Exercise materials
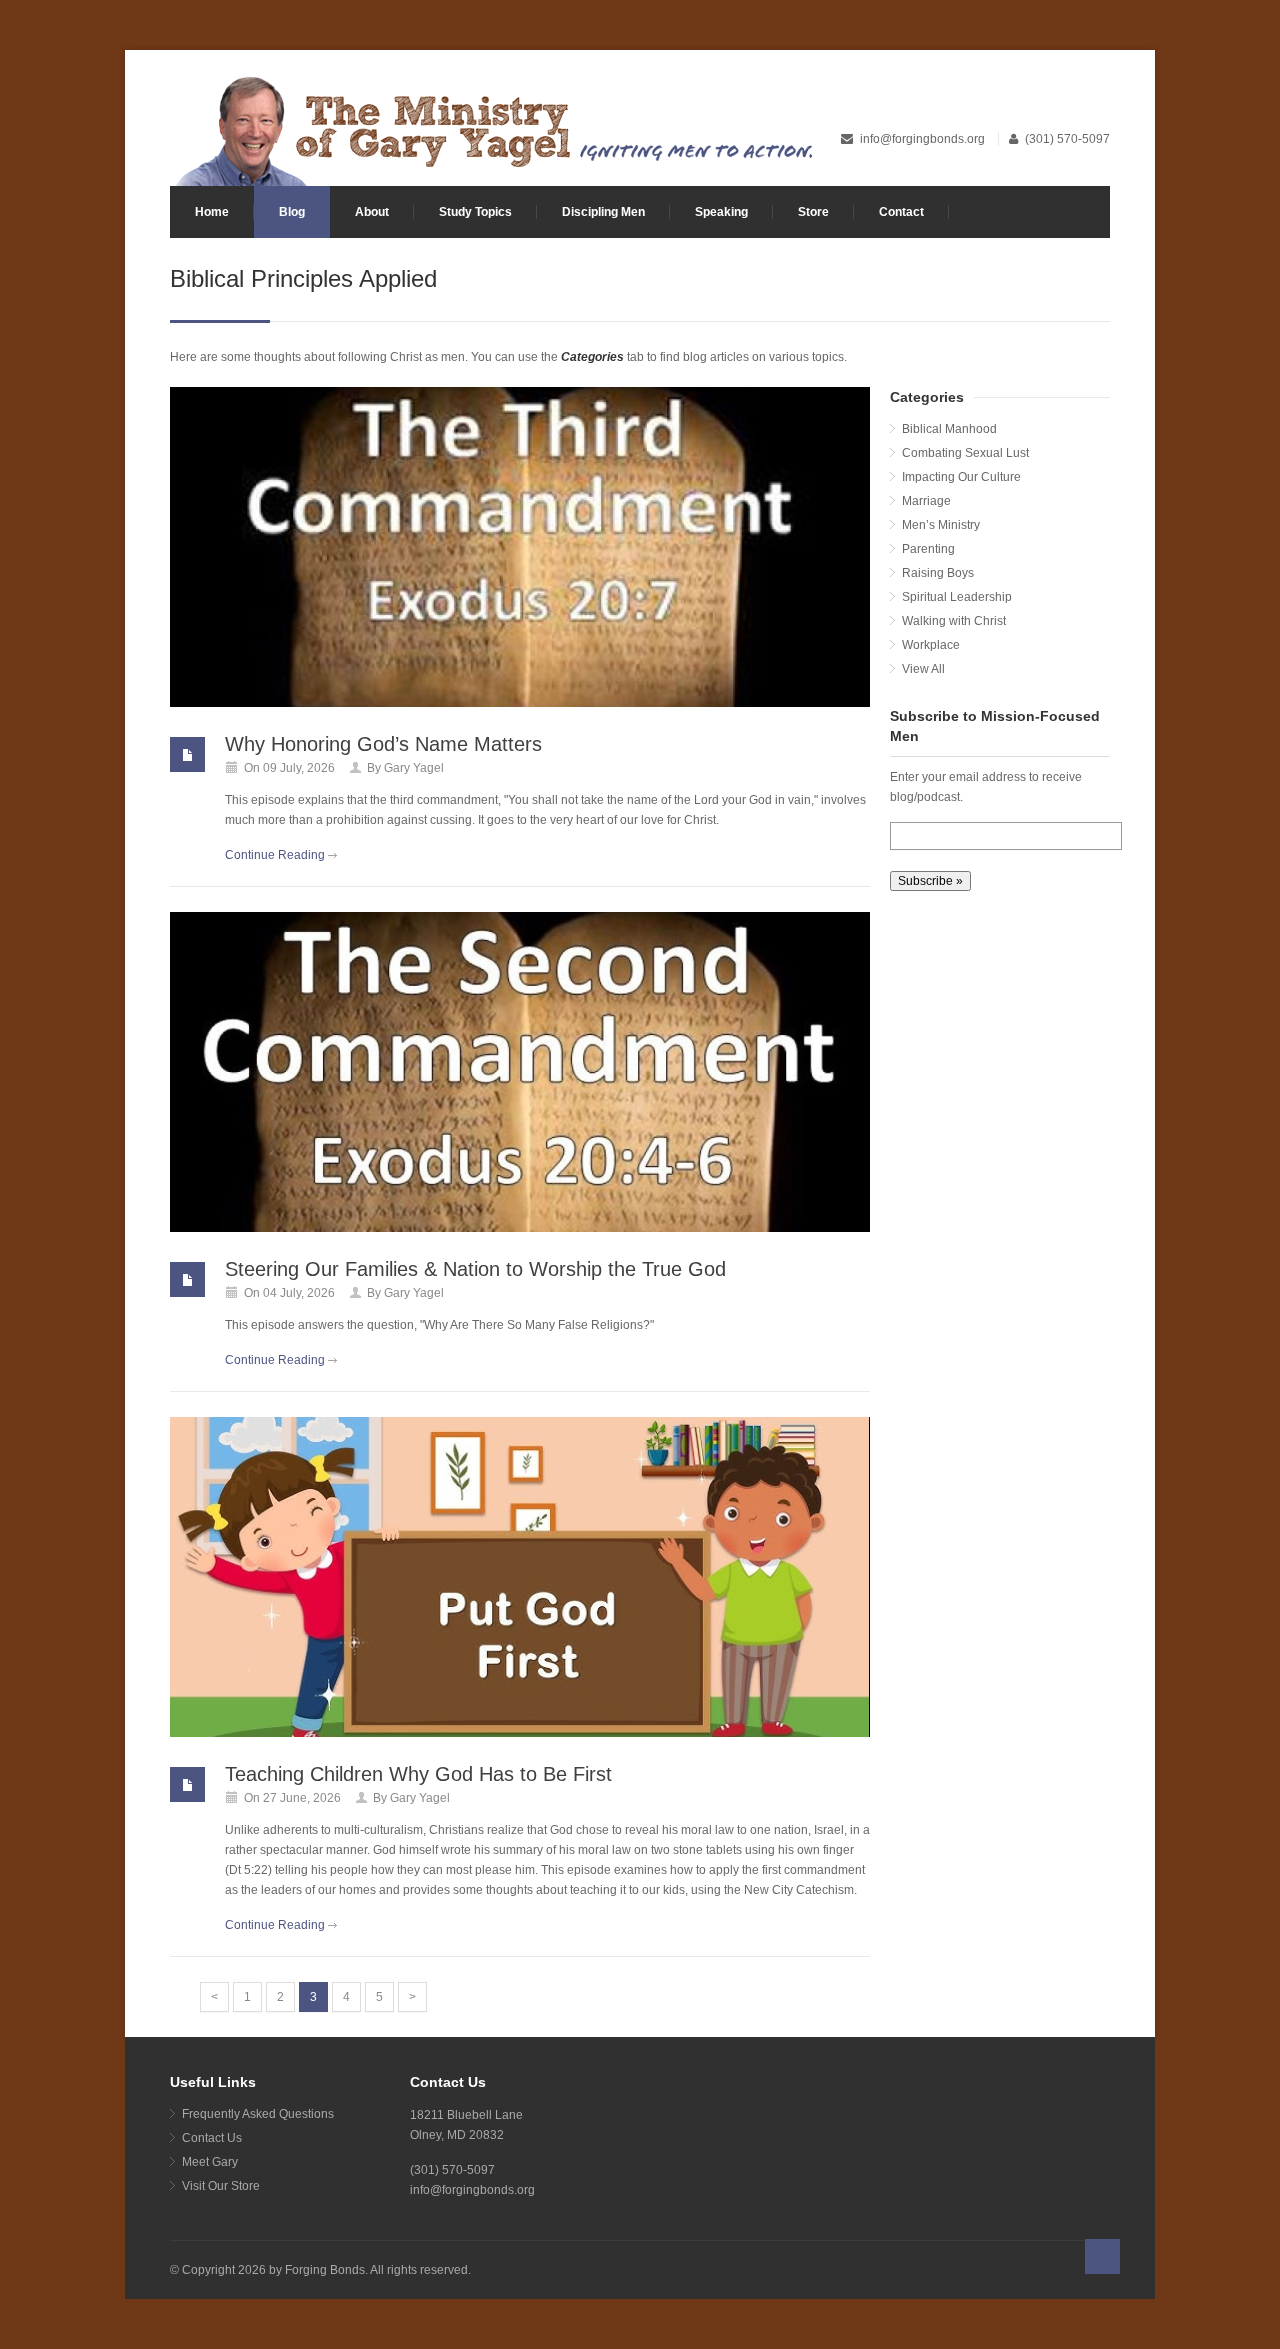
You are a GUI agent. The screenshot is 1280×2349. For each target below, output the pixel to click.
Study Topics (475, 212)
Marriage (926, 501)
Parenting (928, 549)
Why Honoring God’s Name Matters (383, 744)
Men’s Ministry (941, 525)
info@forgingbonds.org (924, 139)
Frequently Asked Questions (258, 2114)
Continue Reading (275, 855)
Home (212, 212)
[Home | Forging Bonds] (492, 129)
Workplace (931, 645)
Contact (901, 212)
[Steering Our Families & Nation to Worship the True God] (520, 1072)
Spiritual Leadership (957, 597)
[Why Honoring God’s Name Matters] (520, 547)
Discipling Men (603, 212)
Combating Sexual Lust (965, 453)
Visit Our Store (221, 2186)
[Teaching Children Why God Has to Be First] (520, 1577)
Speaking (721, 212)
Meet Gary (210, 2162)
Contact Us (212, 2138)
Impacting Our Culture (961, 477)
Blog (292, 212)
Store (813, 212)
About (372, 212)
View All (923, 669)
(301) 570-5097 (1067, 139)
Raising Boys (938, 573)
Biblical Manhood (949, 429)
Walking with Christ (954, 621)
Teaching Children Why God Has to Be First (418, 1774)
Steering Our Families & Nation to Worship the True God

Prompt
Retype all the data exactly. Omit pictures.

Result below
You are a GUI agent. The screenshot is 1280×2349. For each target below, output the pixel to click.
Study Topics (475, 212)
Marriage (926, 501)
Parenting (928, 549)
Why Honoring God’s Name Matters (383, 744)
Men’s Ministry (941, 525)
info@forgingbonds.org (924, 139)
Frequently Asked Questions (258, 2114)
Continue Reading (275, 855)
Home (212, 212)
[Home | Forging Bonds] (492, 129)
Workplace (931, 645)
Contact (901, 212)
[Steering Our Families & Nation to Worship the True God] (520, 1072)
Spiritual Leadership (957, 597)
[Why Honoring God’s Name Matters] (520, 547)
Discipling Men (603, 212)
Combating Sexual Lust (965, 453)
Visit Our Store (221, 2186)
[Teaching Children Why God Has to Be First] (520, 1577)
Speaking (721, 212)
Meet Gary (210, 2162)
Contact Us (212, 2138)
Impacting Our Culture (961, 477)
Blog (292, 212)
Store (813, 212)
About (372, 212)
View All (923, 669)
(301) 570-5097 (1067, 139)
Raising Boys (938, 573)
Biblical Manhood (949, 429)
Walking with Christ (954, 621)
Teaching Children Why God Has to Be First (418, 1774)
Steering Our Families & Nation to Worship the True God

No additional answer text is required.